#### THE TASK
Go through the listing below and return each line that includes "computer".

#### EXERCISE INPUT
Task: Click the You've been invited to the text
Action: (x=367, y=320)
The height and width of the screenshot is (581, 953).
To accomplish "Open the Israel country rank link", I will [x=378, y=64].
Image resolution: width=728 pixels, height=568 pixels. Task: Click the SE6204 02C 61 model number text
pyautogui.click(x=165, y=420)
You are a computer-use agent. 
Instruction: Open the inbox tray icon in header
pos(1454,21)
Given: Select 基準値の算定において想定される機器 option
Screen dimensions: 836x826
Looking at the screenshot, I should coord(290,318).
==
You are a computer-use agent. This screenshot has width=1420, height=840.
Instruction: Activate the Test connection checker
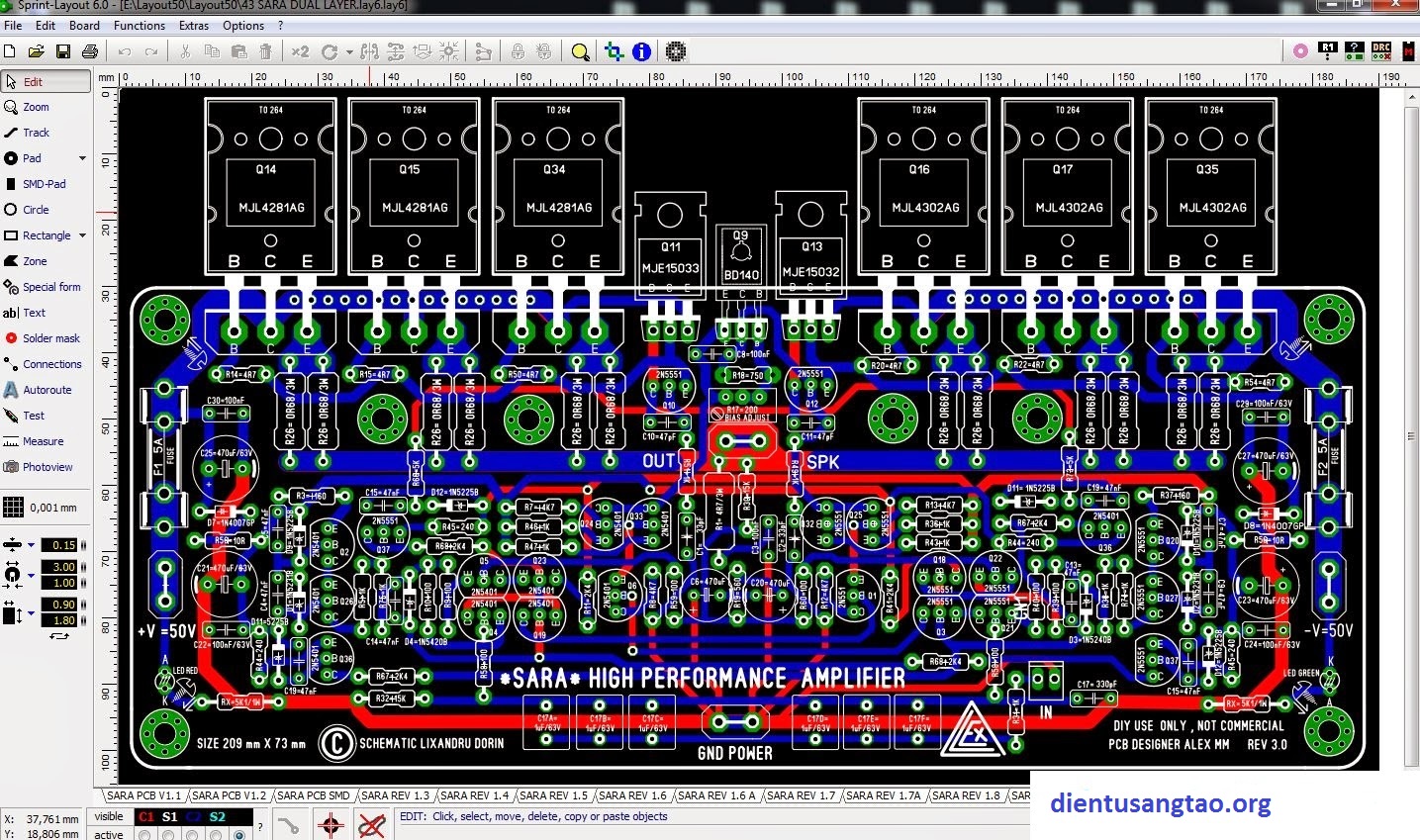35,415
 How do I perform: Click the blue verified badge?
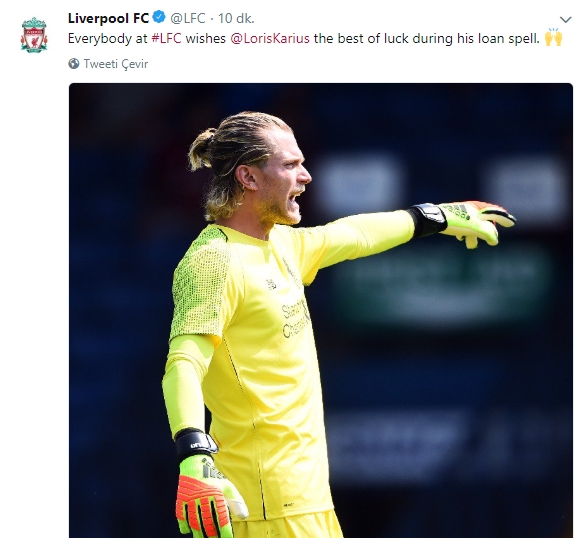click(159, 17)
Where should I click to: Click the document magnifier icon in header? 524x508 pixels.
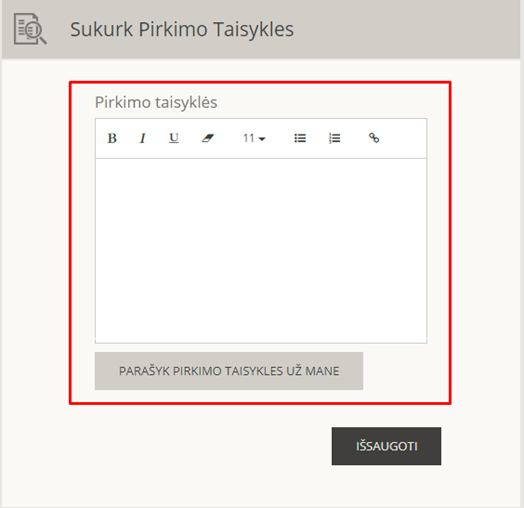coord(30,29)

#### RESULT FOR THIS EXERCISE
You are a computer-use agent. 
You are a computer-use agent. This screenshot has width=1420, height=840.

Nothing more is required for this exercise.